Where is cheaper than the north lower?
However I have thought of a solution possibly, depending on how much it costs to upgrade a child season ticket to an adult match ticket (is it still £15?). I buy my soon to be born son a season ticket for £49, then if I do manage to get to 11 games, I'm looking at £19.45 per game, which is still the top end of what I think is reasonable for 3rd division football, but better than £25
Andy, I'm trying to help here and not wind you up.
It says the overall minimum cost on a match day basis is £391. If you divide that by 23 it works out at an average of £17 per game. Therefore I assume most games will be £15 eg Colchester and some games will be £25 eg Millwall or Forest. Unless I've got this wrong.So it seems to me you can afford to go in any case to a number of games at £15 a time ?
[cite]Posted By: Covered End[/cite]Andy, I'm trying to help here and not wind you up.
It says the overall minimum cost on a match day basis is £391. If you divide that by 23 it works out aa an average of £17 per game. Therefore I assume most games will be £15 eg Colchester and some games will be £25 eg Millwall or Forest. Unless I've got this wrong.So it seems to me you can afford to go in any case to a number of games at £15 a time ?
Fair enough, and that's a lot more reasonable. Didn't mean to go off the depend, I just feel let down by the club. I'm probably overreacting, being a season ticket holder for the last 15 years I've been insulated by the rip-off increases in football prices in this country, so this has come as a bit of the shock to the system. So I was wound up to start with and then I just can't believe that nobody seems to see a problem with paying what is a huge amount of money to watch third tier football if you're not a season ticket holder. Everybody's answer seems to be "just get a season ticket then", but I just can't do that at this time, simple as that.
The answer appears to be that if you are paying on a match by match basis, you do not sit in The Lower North. If you sit elsewhere it looks like it will cost £15 per game for the majority of the games. They will no doubt charge more for the big games (which won't be many).
If you sit in the Lower North it will cost you £25, so that we can also charge the away fans £25.
At first glance, while it's always good to see the price come down, so it should, because the standard of football on offer next year will be worse. I know that's hard to believe, because this is the worst team for 735 years, or whatever it is, but it will be.
Having said that, League One is actually better football to watch than the Championship. The players aren't as good, but the end product is better, and I say that having seen a fair bit of both and having spoken to lots of players from both. In the Championship it's all about speed cutting down space, denying the opposition time etc. If you had a pound for everytime a Championship football manager uses the word 'tempo', you'd have enough to pay off the club's debts.

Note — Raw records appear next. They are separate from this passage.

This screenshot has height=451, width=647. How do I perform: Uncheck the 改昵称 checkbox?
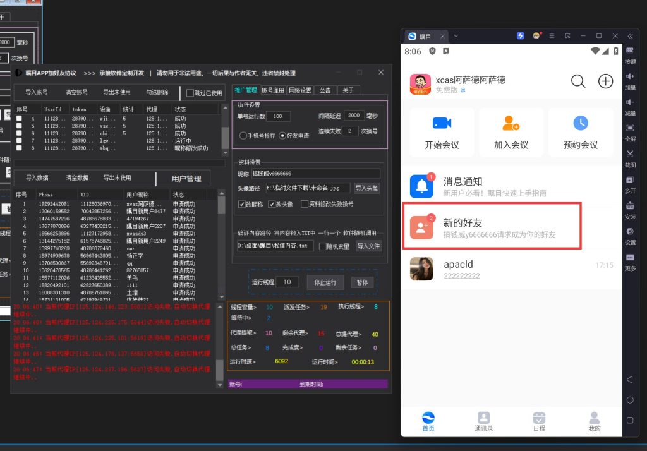click(x=243, y=203)
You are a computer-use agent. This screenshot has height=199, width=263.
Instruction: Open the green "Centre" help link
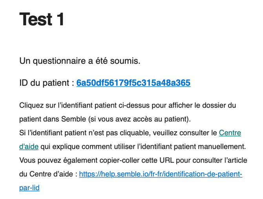pyautogui.click(x=230, y=133)
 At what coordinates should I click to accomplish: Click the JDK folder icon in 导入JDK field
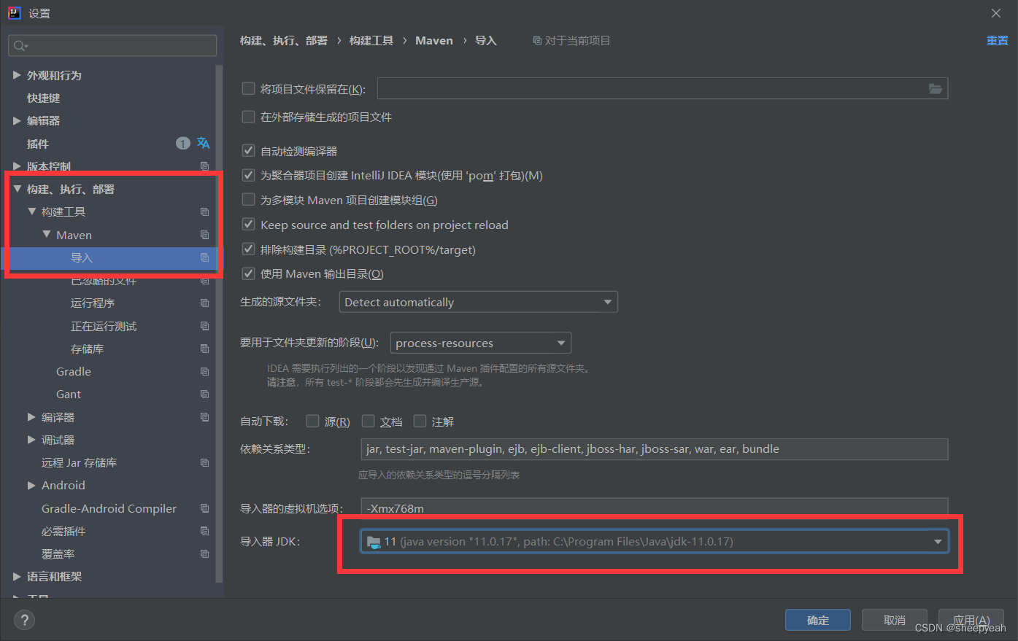pos(375,541)
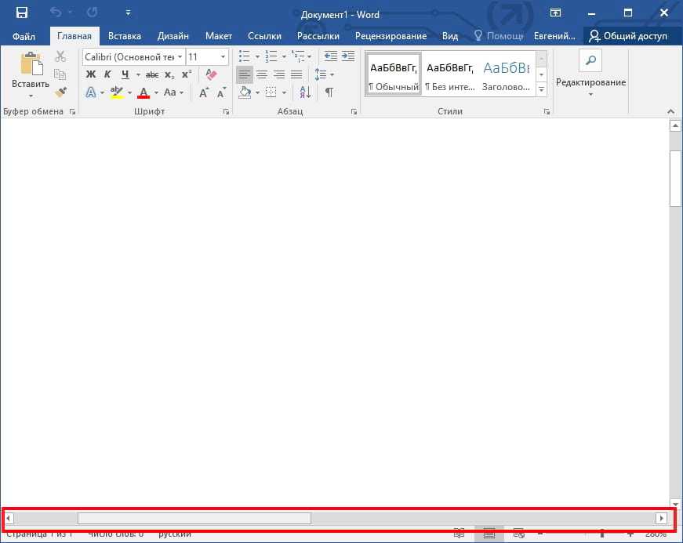Click the Save floppy disk icon
The height and width of the screenshot is (543, 683).
[x=21, y=13]
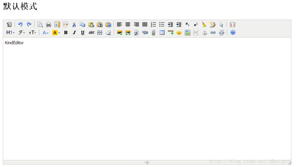Toggle bold formatting
This screenshot has width=296, height=167.
(x=66, y=33)
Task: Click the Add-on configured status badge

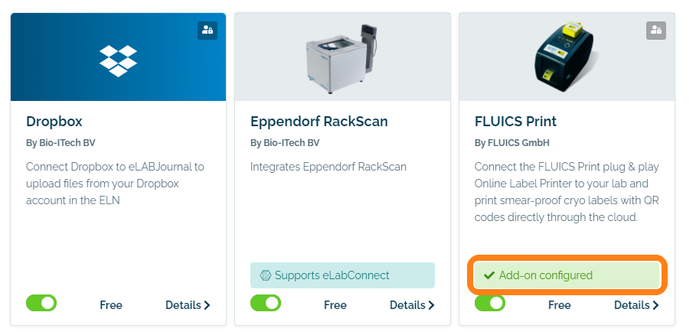Action: (x=567, y=275)
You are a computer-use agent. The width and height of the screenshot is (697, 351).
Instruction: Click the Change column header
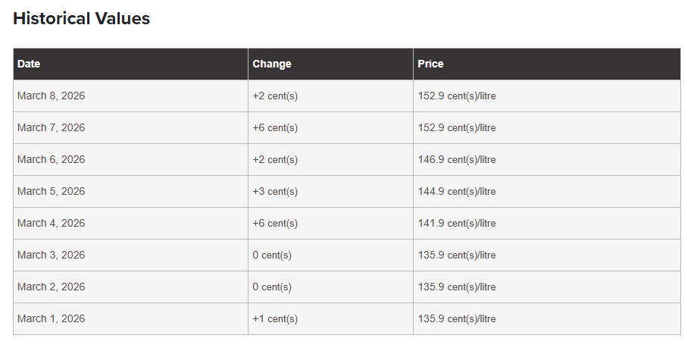tap(272, 64)

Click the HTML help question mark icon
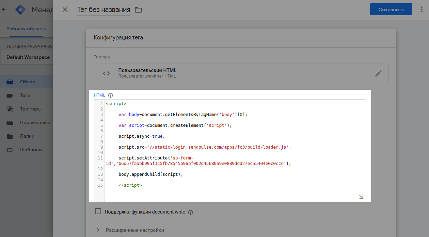[x=110, y=95]
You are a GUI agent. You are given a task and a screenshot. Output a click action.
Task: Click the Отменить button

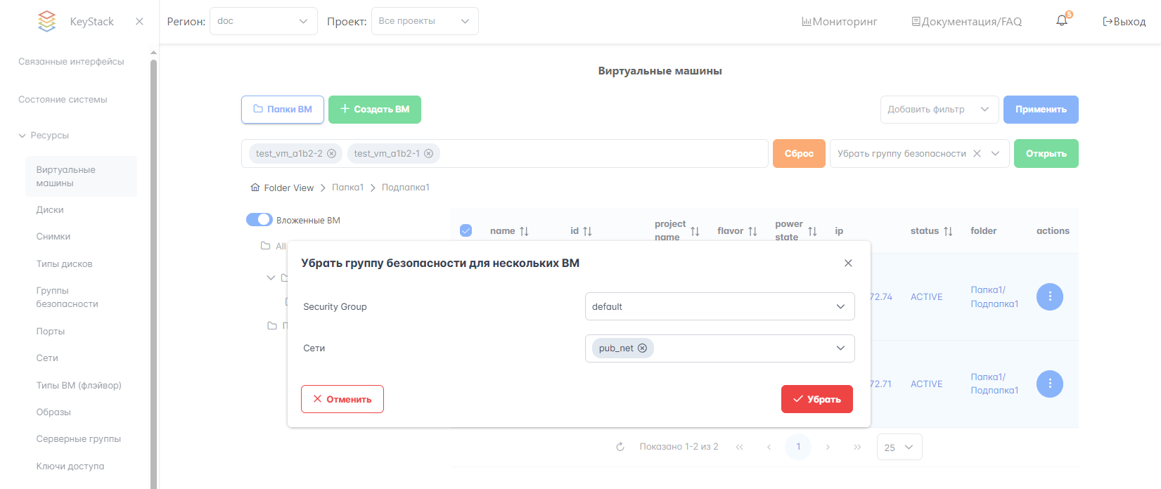pyautogui.click(x=342, y=399)
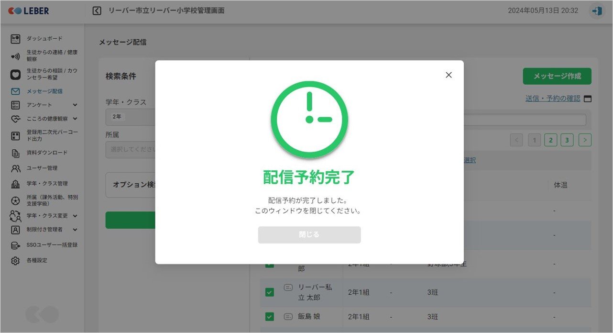Select 学年・クラス管理 in the sidebar
This screenshot has width=613, height=333.
(47, 183)
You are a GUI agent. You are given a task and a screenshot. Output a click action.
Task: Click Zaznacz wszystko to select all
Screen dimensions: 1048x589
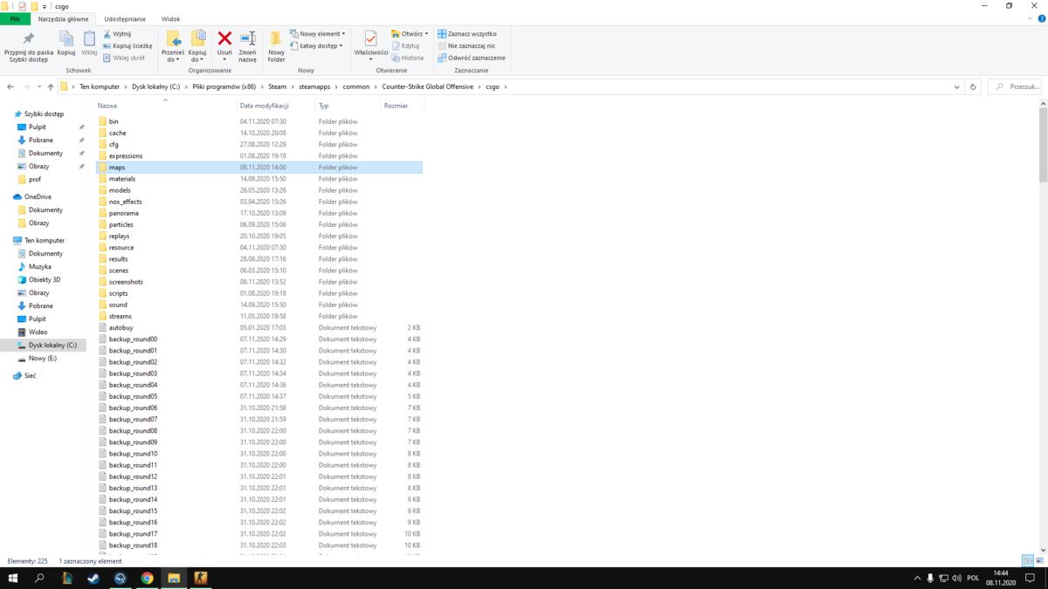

In the Premiership, the game is desperately quick, but the first touch tends to be very good and the skill levels are high, so the game still flows. In the Championship, managers can match the fitness levels (there's not a vast difference between the two these days) but can't re-create the levels of skill and talent. The end result is players moving pretty much as quickly in the Championship as they do in the Premiership, but with insufficient talent to control the game at that speed. There's no time on the ball, no space and no-one prepared to 'put their foot on the ball' and look for a pass. Tempo is king, and the result is bloody ugly. It's like a collective panic has overtaken the division, and it's all eyeballs out, quicker and quicker, faster and faster, every week.
In League One, the fitness levels are diminished and the pace slower, but as a result, there tends to be more football played. The players aren't as good (obviously) but the reduced speed allows them to look better than their Championship counterparts do. I would honestly go to watch League One football, albeit it with reduced skill levels, than Championship football. The coaching at Championship level is, for the large part, uninspired - we are a classic example.
The problem with the season tickets though, as I see it, is that there's no reason to buy one. Nobody apart from a hard-core (and good luck to them) who have always been there and always will, wants to see every game that the forthcoming season will serve up. Some will be crap - real dross. People will pick and choose, going to 15 or 16, I suspect. They'll miss a few at the start, while holidays and waiting to see if the team's any good take over, and they'll miss some over Christmas and Easter, when family commitments press harder. It's one thing missing a family gathering because you're playing a top for Premiership side, and quite another to do it because Yeovil are in town.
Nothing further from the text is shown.